The financial data reveals significant fluctuations over the analyzed five-year period, highlighting notable volatility in profitability, cash flows, and investment activities.
- Net Income (Loss)
- There is a pronounced downward trend in net income, declining from a positive US$4,584 million in 2011 to a substantial loss of US$23,528 million in 2015. The shift into negative territory in 2014, followed by an even larger loss in 2015, indicates deteriorating operational or market conditions impacting profitability.
- Depreciation, Depletion, and Amortization (DD&A)
- DD&A expenses increase significantly over the period, peaking at US$29,372 million in 2015, nearly seven times the amount in 2011. This marked increase suggests rising capital asset base or impairments affecting asset values.
- Impairments
- Impairments appear only in the last two years, with US$2,357 million in 2014 and US$1,920 million in 2015, likely contributing to the observed net losses and elevated DD&A.
- Provision for Deferred Income Taxes
- The provision decreases steadily from US$1,246 million in 2011 to negative US$5,778 million in 2015, indicating changes in tax position possibly due to losses or tax planning strategies that resulted in tax benefits in the later years.
- Changes in Working Capital (Operating Assets and Liabilities)
- There is high volatility in working capital changes, with large negative shifts in receivables, payables, and accrued expenses, especially the significant decrease in accrued expenses in 2012. These fluctuations reflect operational adjustments and potential liquidity management efforts.
- Net Cash Provided by Operating Activities
- Operating cash flow peaks in 2011 at US$9,953 million but declines to US$2,834 million by 2015, reflecting the impact of worsening net income and operational challenges.
- Investing Activities
- Capital expenditures on oil and gas properties remain high but decline sharply from nearly US$10,000 million in 2013 and 2014 to US$4,578 million in 2015. Similarly, investments in gas facilities decrease notably.
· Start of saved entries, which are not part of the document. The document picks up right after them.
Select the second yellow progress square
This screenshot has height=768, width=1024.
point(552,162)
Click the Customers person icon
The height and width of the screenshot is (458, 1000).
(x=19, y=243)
Proceeds from divestitures ramp up in 2013 and remain steady thereafter, possibly indicating asset sales to raise cash in response to financial pressures. Overall, net cash used in investing activities reduces from a high of US$13,424 million in 2012 to US$3,659 million in 2015, reflecting reduced investment outlays.
- Financing Activities
- Financing cash flows fluctuate, with a positive net inflow in 2012 (US$4,785 million) but negative outflows in other years, including a significant outflow of US$2,962 million in 2015. Debt activities show borrowing in 2012 followed by repayments in subsequent years. Dividends remain relatively stable, indicating a consistent return of capital despite financial difficulties. Treasury stock purchases occur notably in 2013 and 2014, suggesting capital management efforts during those years.
- Discontinued Operations
- Discontinued operations begin impacting cash flows in 2014, providing positive net cash inflows from operations, investing, and financing activities, with a substantial increase in investing proceeds in 2015 (US$4,335 million), indicating divestiture of significant business segments contributing to liquidity.
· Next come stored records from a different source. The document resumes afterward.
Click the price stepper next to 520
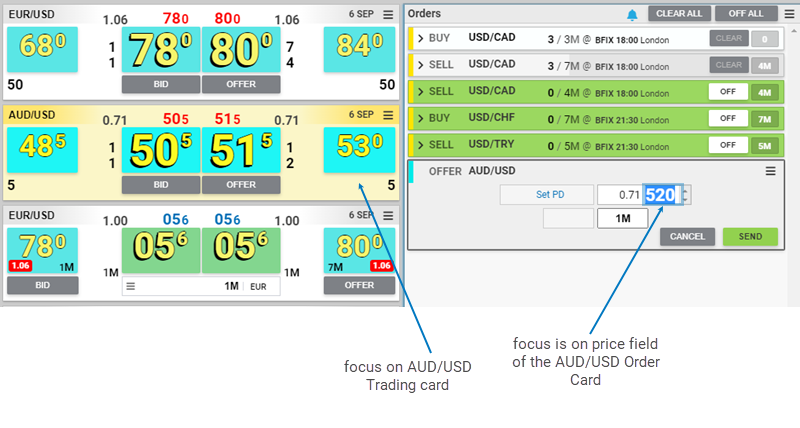 pyautogui.click(x=685, y=194)
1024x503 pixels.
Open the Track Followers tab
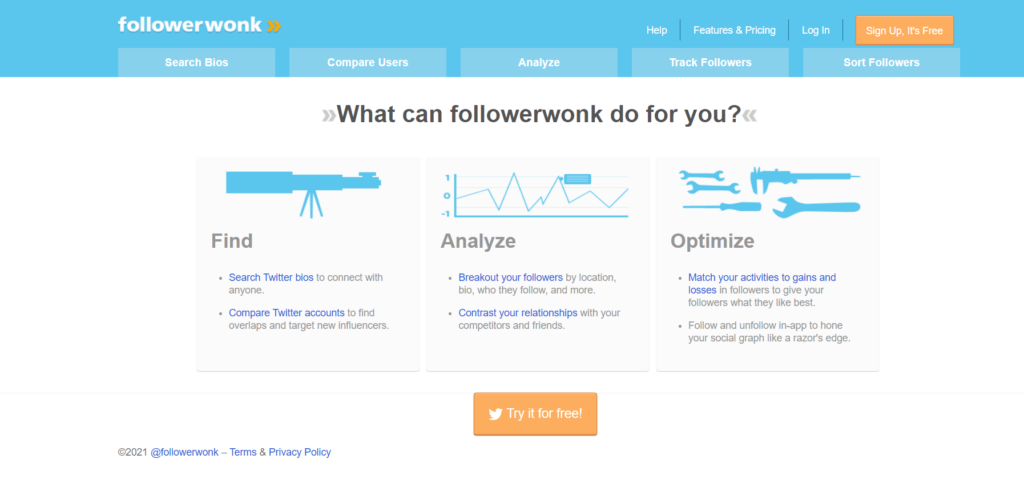(710, 62)
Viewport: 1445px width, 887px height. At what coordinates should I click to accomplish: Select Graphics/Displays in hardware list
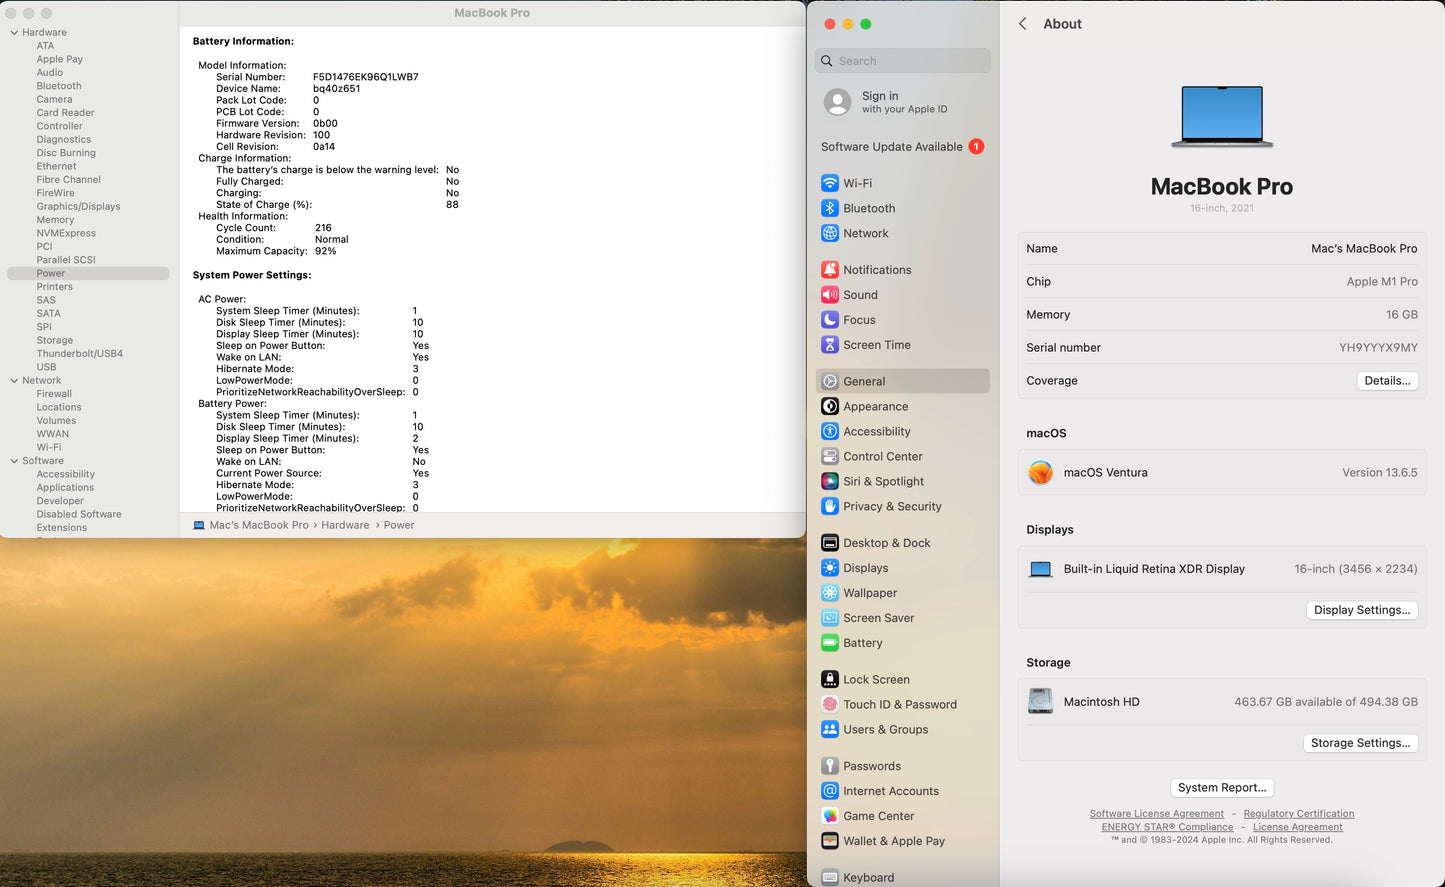(x=78, y=206)
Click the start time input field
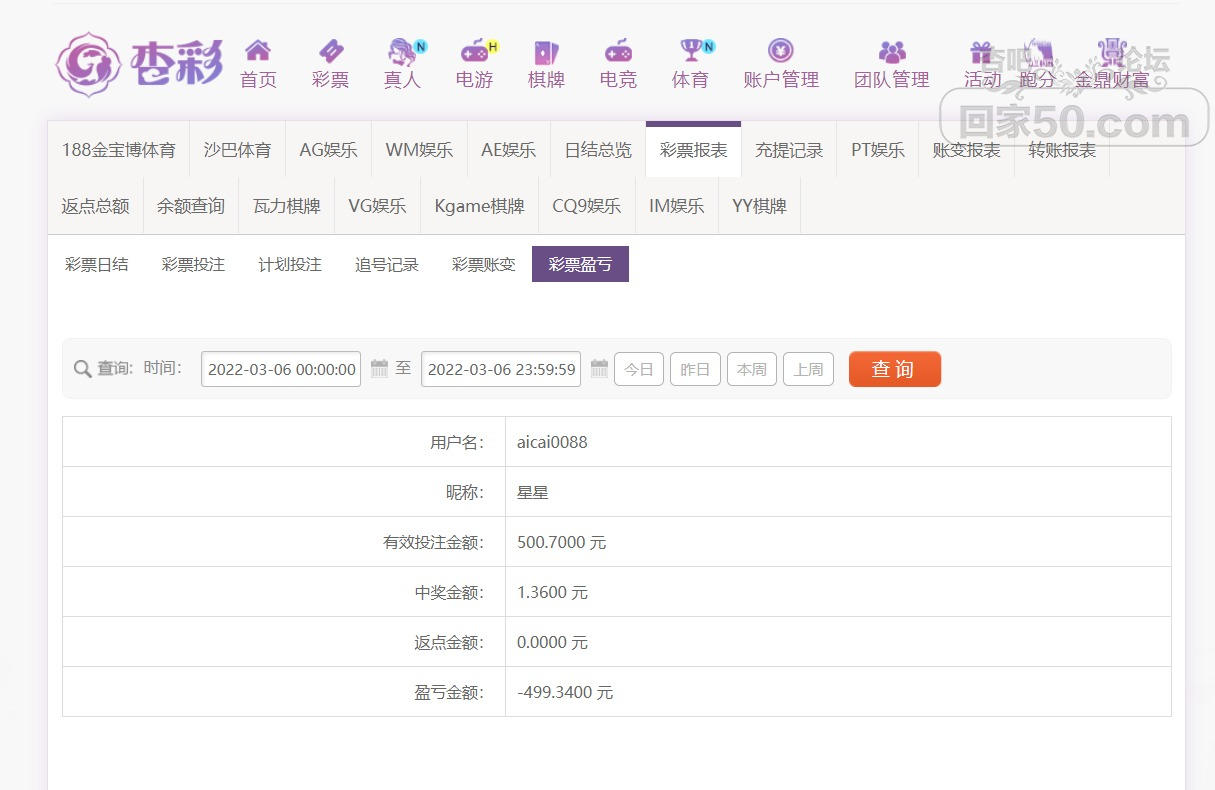Image resolution: width=1215 pixels, height=790 pixels. click(x=281, y=369)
- Cash and Cash Equivalents
- Cash balances exhibit volatility, rising sharply in 2013 to US$1,906 million, then dropping to US$769 million in 2014 before recovering to US$1,467 million in 2015. This pattern aligns with fluctuations in operating cash flows, investing activities, and proceeds from divestitures, reflecting active cash management amid challenging financial performance.
In summary, the company experienced declining profitability with large net losses emerging in 2014 and 2015, accompanied by elevated depreciation and impairments. Operating cash flows weakened but remained positive. Investment activities declined alongside increased asset sales, while financing activities showed attempts at debt management and distribution continuity. The emergence of discontinued operations influenced cash flows positively in later years. Cash levels remained variable, shaped by operational cash generation, capital expenditures, asset divestitures, and financing transactions.